[START Records to process]

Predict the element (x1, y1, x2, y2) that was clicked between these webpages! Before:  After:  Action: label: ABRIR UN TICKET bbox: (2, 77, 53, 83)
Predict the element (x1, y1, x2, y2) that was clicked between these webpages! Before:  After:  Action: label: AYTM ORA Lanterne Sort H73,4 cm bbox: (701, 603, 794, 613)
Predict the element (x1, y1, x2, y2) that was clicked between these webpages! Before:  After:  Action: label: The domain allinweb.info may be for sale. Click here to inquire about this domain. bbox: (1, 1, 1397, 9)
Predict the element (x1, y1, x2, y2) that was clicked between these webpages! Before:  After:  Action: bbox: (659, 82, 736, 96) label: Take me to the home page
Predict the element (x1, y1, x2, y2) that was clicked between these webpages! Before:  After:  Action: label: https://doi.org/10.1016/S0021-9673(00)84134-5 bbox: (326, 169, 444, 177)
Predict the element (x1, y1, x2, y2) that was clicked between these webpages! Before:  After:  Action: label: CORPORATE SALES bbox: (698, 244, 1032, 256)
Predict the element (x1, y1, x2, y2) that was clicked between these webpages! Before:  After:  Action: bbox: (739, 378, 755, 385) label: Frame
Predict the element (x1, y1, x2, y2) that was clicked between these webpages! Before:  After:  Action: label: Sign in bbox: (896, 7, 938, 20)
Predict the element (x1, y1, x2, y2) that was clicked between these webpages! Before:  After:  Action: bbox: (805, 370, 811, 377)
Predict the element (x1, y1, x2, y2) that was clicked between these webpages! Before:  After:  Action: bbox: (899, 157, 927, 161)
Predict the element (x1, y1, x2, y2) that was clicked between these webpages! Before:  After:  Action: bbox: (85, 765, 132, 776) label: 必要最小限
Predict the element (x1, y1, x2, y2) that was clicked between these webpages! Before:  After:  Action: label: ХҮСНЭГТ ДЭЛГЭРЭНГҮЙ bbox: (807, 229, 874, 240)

[END Records to process]

Objective ▸
Gather every line above that contains the string "CORPORATE", matching case exactly.

Exercise solution ▸
Predict the element (x1, y1, x2, y2) that was clicked between these webpages! Before:  After:  Action: label: CORPORATE SALES bbox: (698, 244, 1032, 256)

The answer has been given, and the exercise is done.